The Medieval chemise
The chemise, or smock, is said to have started in Europe around the 10th century and was worn loose as an undergarment by both men and women, yet little is known how this medieval must-have garment began.
By the 15th century the white chemise was part of custom Europe due to an intensification of cloth manufacture in France and Italy. It is likely however, that these first iterations made from handwoven cloth achieved no where near the softness of a dress shirt today.
Source of scandal
Looking around today it’s hard to believe that anything akin to the modern white dress shirt could have once caused a scandal. But in 1783, Marie Antoinette, patron of artist Madame Élisabeth Vigée Le Brun, appeared on canvas painted by the artist wearing what is considered her muslin chemise undergarment, and all of society were shocked.
White collar “stiffs”
A century later as the industrial era was in full swing, while still considered an undergarment of sorts, these carefully handmade white shirts emerged as a statement of wealth worn by the elite and upper middle classes. This visible status symbol declared that its wearer had no fear of its crisp white fabric being sullied by oil, grease, dirt or coal from a hard day’s graft in the industry.
It also signified that a person in a white shirt had the means to have the garment washed, which 200 years ago was not without significant effort.
This was when the term ‘white collar’ emerged denoting social distinction based on how someone earned their wage. It’s said that the wording came from disgruntled working class men who resented the “white collar stiffs”, and was later followed by the term, ‘blue collar’ for working class people.
To look “down one’s nose”
As if the white shirt was not enough distinction of rank, during the Victorian era this emblem of wealth, still worn as an undergarment, was hidden under waist coats, jackets and coats.
Detachable collar and cuffs worn by many at the time however adorned the shirt as it slowly transitioned to the outerwear we know today. Quickly, the white shirt with its visible accessories became a symbol of masculinity, respectability and power.
The stiff, starched collars ensured its wearer held their head high, which separated them from clerical workers who were required to look right down in their roles, and therefore wore only utilitarian collarless shirts.
The stiffness of the detachable shirt collar meant the high collar-wearing elite couldn’t bend their heads downwards, so instead skimmed the tip of their nose or “looked down their nose” at others.
The 20th century
Women were not without their own white shirt evolution wearing white blouses as part of riding costumes in the 18th century that evolved into the lace and ruffle adorned shirtwaists blouses and puffed-sleeve blouses popular in the late Victorian era.
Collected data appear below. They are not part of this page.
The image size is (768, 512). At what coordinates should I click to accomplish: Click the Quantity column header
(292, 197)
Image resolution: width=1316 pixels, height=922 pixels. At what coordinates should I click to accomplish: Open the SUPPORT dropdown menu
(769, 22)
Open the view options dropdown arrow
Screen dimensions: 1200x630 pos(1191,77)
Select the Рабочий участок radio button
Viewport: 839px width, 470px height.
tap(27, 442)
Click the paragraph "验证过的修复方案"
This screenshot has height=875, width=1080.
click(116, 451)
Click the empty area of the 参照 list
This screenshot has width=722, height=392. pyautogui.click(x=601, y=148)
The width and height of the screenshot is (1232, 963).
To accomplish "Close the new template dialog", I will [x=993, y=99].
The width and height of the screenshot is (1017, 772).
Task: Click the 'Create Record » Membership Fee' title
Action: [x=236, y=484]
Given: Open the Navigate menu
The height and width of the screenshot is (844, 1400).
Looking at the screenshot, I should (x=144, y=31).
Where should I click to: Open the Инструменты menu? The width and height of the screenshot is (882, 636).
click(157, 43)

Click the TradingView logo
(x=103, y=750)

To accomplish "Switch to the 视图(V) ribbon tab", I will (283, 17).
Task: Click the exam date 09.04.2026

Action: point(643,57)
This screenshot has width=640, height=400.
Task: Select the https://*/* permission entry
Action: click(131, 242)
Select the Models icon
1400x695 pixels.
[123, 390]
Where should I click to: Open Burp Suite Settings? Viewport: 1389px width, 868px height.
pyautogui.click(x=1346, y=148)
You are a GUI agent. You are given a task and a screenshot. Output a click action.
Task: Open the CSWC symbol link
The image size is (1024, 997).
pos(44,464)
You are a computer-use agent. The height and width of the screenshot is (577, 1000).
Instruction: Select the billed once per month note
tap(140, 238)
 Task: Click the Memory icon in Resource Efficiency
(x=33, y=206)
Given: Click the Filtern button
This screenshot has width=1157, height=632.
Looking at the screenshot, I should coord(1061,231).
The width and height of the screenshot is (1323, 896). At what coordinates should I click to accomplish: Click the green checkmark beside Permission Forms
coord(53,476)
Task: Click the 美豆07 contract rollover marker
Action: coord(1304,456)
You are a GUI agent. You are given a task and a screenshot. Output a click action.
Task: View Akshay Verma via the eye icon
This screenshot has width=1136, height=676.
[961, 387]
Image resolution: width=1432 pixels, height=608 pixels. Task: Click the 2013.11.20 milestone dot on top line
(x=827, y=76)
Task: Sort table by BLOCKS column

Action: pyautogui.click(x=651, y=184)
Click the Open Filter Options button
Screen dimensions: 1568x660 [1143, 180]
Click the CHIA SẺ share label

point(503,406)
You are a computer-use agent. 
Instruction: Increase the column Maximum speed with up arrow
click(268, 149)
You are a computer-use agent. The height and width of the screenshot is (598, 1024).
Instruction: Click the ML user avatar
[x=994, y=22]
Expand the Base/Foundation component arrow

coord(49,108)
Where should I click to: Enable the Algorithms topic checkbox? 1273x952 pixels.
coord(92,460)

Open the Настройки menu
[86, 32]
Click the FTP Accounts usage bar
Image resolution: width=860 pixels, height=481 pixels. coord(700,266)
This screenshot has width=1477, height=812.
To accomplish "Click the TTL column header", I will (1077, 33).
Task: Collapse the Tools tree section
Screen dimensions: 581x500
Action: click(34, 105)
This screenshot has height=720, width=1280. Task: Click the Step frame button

By the start of the 20th century, the white blouse became a wardrobe staple of the middle classes throughout the austere Edwardian era.
By the mid-20th century, women started adopting the popular “masculine” style garment. The mass-manufactured white shirt worn by men had exploded in terms of textiles, patterns and prints, polka dots and stripes, rayon, flannel and linen. And women wanted in.
While for men, the white shirt was compulsory professional office wear, women had to abide by other rules and notions of femininity. Screen stars Ava Gardner, Lauen Bacall, Katherine Hepburn, Grace Kelly, Audrey Hepburn, Marilyn Monroe, Twiggy and Diane Keaton bucked the trend and immortalised the white shirt trend for women.
Fast-forward to today, the white shirt is both legacy and normality, whether we wear ours with a nod to tradition or with individual modern style, we are buttoning into a rich slice of history that started a thousand years ago.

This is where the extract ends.